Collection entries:

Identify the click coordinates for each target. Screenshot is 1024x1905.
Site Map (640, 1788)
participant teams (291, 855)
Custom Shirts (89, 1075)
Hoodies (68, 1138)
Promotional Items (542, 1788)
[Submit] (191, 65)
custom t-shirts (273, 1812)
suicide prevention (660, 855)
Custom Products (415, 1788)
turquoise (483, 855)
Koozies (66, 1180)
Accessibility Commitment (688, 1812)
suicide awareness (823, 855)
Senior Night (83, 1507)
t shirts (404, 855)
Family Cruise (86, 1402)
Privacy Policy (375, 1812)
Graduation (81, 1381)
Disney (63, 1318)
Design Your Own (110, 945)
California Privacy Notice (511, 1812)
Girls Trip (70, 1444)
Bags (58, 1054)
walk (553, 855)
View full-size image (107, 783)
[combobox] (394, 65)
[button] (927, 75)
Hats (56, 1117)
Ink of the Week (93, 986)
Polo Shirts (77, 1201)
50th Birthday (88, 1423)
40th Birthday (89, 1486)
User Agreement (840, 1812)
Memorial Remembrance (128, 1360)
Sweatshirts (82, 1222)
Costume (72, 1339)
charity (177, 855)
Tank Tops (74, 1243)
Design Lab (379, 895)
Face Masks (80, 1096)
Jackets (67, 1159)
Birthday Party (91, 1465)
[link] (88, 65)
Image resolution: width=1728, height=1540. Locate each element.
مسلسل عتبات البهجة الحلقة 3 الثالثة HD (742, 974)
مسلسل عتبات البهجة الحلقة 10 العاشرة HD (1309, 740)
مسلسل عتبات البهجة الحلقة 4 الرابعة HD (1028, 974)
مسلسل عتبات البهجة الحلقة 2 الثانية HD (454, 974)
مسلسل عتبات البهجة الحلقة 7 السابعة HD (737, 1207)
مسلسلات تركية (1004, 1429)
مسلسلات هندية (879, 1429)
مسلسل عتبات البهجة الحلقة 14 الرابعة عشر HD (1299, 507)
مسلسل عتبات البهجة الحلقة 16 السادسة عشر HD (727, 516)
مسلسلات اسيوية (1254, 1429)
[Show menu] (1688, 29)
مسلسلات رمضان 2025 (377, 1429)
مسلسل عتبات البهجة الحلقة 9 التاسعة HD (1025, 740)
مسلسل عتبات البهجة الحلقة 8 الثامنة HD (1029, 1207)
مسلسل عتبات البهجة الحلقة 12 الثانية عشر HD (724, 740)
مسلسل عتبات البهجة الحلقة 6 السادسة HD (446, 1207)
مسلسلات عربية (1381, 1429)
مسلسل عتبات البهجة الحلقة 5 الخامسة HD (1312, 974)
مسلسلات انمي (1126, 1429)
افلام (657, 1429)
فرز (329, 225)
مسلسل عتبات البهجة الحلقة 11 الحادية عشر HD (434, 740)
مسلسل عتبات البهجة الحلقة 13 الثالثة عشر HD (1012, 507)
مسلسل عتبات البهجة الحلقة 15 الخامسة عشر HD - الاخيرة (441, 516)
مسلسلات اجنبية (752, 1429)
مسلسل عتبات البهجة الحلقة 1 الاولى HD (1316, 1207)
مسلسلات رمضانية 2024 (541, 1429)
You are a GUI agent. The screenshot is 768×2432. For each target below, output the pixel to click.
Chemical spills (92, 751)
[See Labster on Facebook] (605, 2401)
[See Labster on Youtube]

Task objective: Line count for the word "Birthday": tally the lines of the records above that hold it and give only that figure.

Response to this task: 3